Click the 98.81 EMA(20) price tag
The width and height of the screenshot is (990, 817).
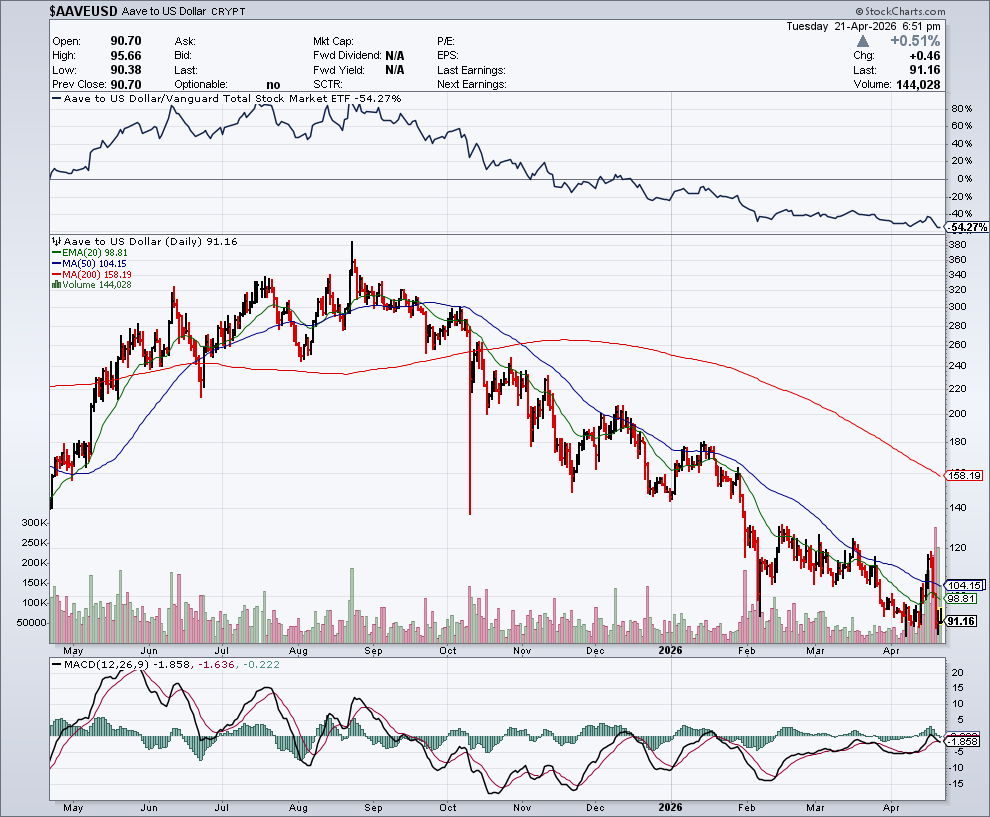(961, 598)
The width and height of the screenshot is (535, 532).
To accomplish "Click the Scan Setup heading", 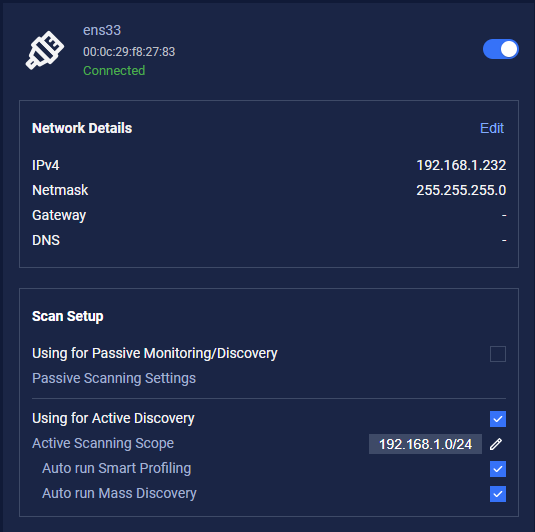I will (68, 316).
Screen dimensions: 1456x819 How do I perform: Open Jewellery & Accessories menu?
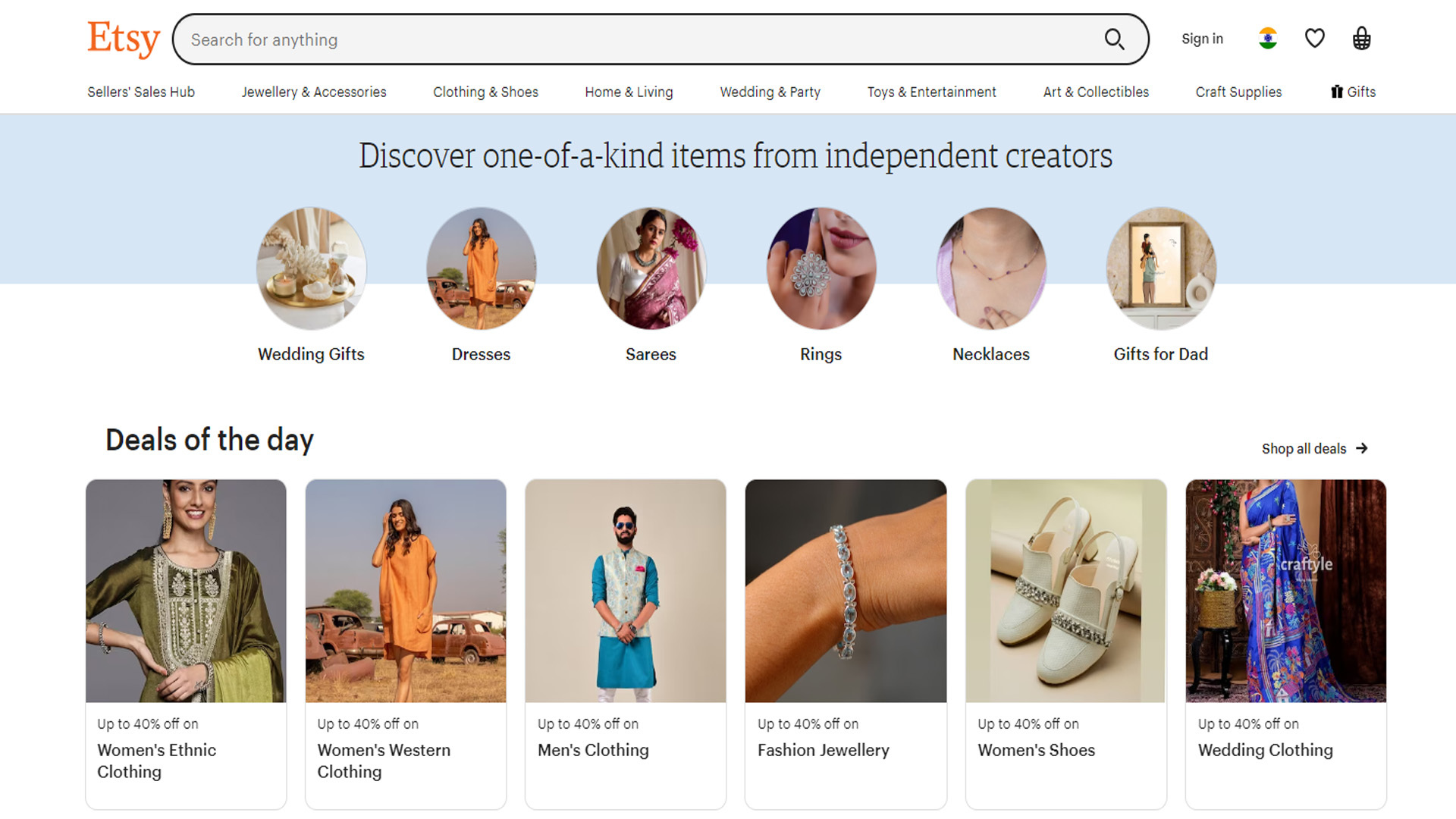tap(314, 92)
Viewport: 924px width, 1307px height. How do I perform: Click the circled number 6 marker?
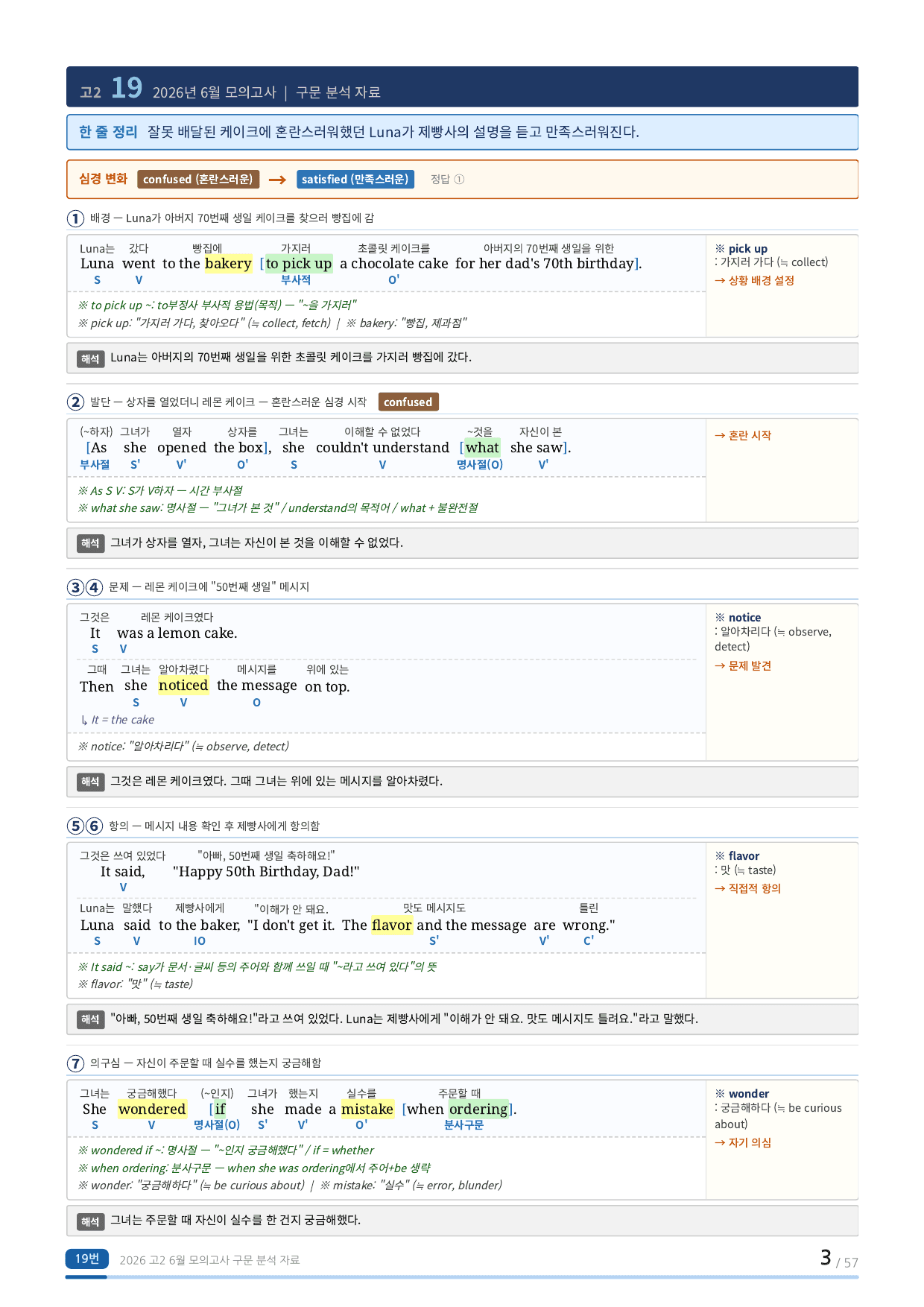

━━━━━━━━━━

▶ WHAT IS BEING ASKED:
In the answer, give only the lines from the one containing "Screen dimensions: 1456x819" through the end of the records above, each reproduced exactly. Include no pictures.

▶ ANSWER SPACE:
Screen dimensions: 1456x819 How do I perform: Open Jewellery & Accessories menu?
tap(314, 92)
Viewport: 924px width, 1307px height. How do I perform: Click the circled number 6 marker?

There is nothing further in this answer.